In recent years, with the increasing penetration of solar generation, the uncertainty and variability of the power system generation also have increased. Power systems always require a balance between generation and load. The generation of the conventional generators must be scheduled to meet the total net load of the system with the variability and uncertainty of the solar resources integrated. The ability to match generation to load requires certain flexibility of the conventional generation units as well as a flexible transmission network to deliver the power. In this work, given the generation flexibility primarily reflected in the ramping rates, as well as the minimum and maximum output of the generation units, the transmission network flexibility is assessed using the metric developed in this work.

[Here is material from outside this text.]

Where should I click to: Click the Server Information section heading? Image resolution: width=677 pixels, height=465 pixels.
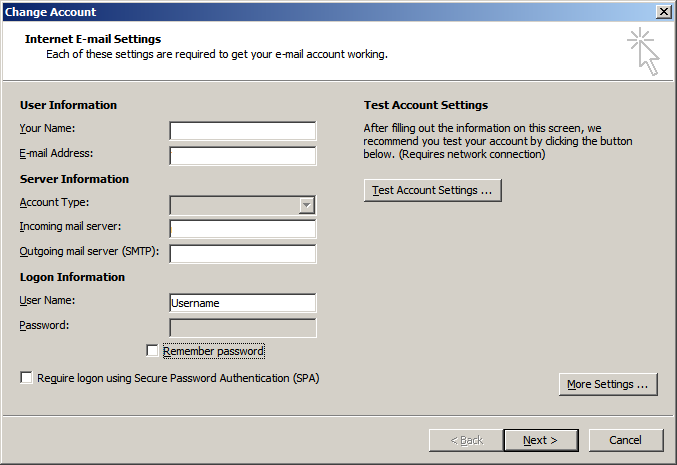click(74, 179)
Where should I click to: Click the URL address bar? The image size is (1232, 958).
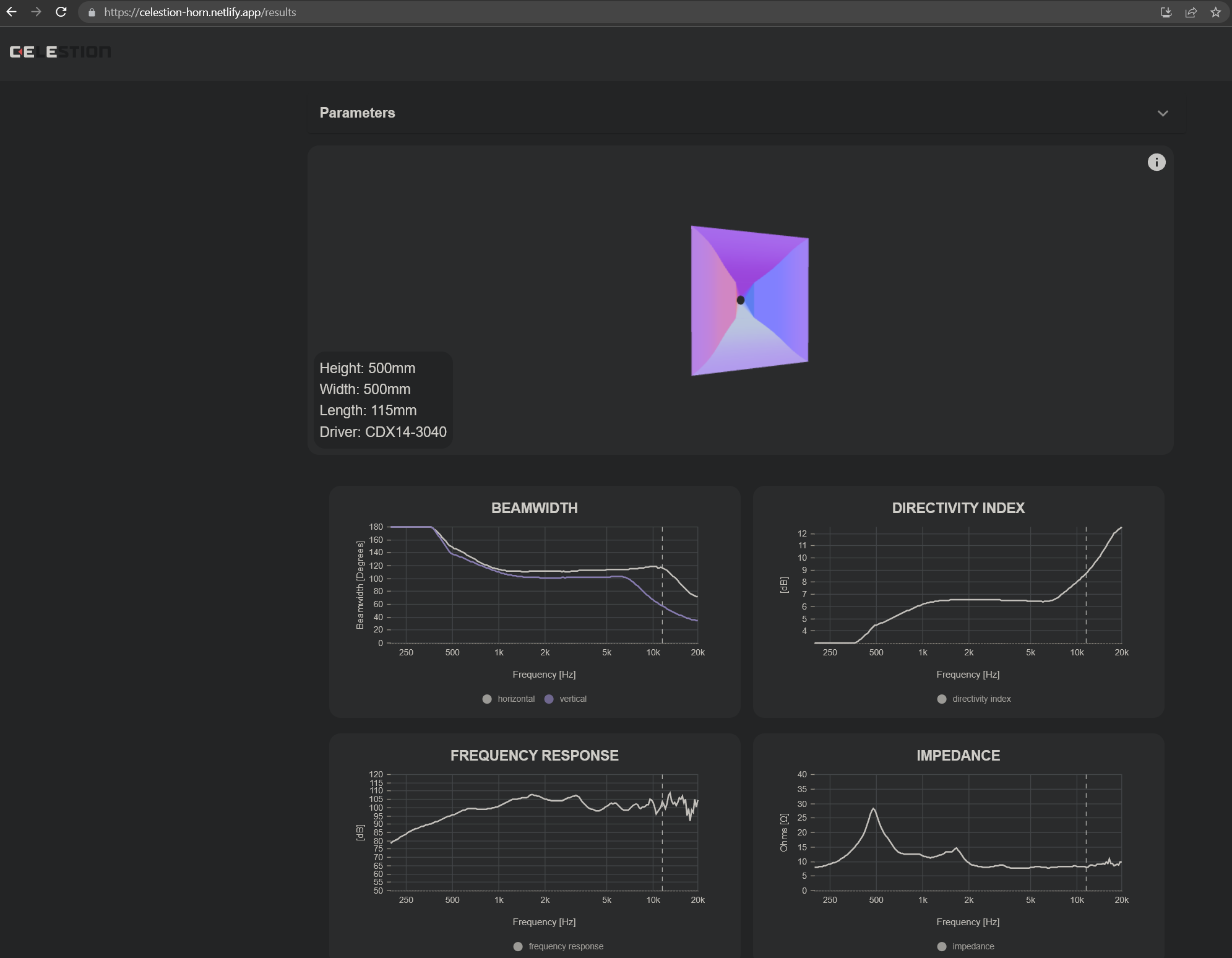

The main topic of this thesis is the examination of the transmission system flexibility using time series power flows (TSPFs). First, a TSPFs program is developed considering the economic dispatch of all the generating stations, as well as the available ramping rate of each generating unit. The time series power flow spans a period of 24 hours with 5-minute time interval and hence includes 288 power flow snapshots. Every power flow snapshot is created based on the power system topology and the previous system state. These power flow snapshots are referred to as the base case power flow below.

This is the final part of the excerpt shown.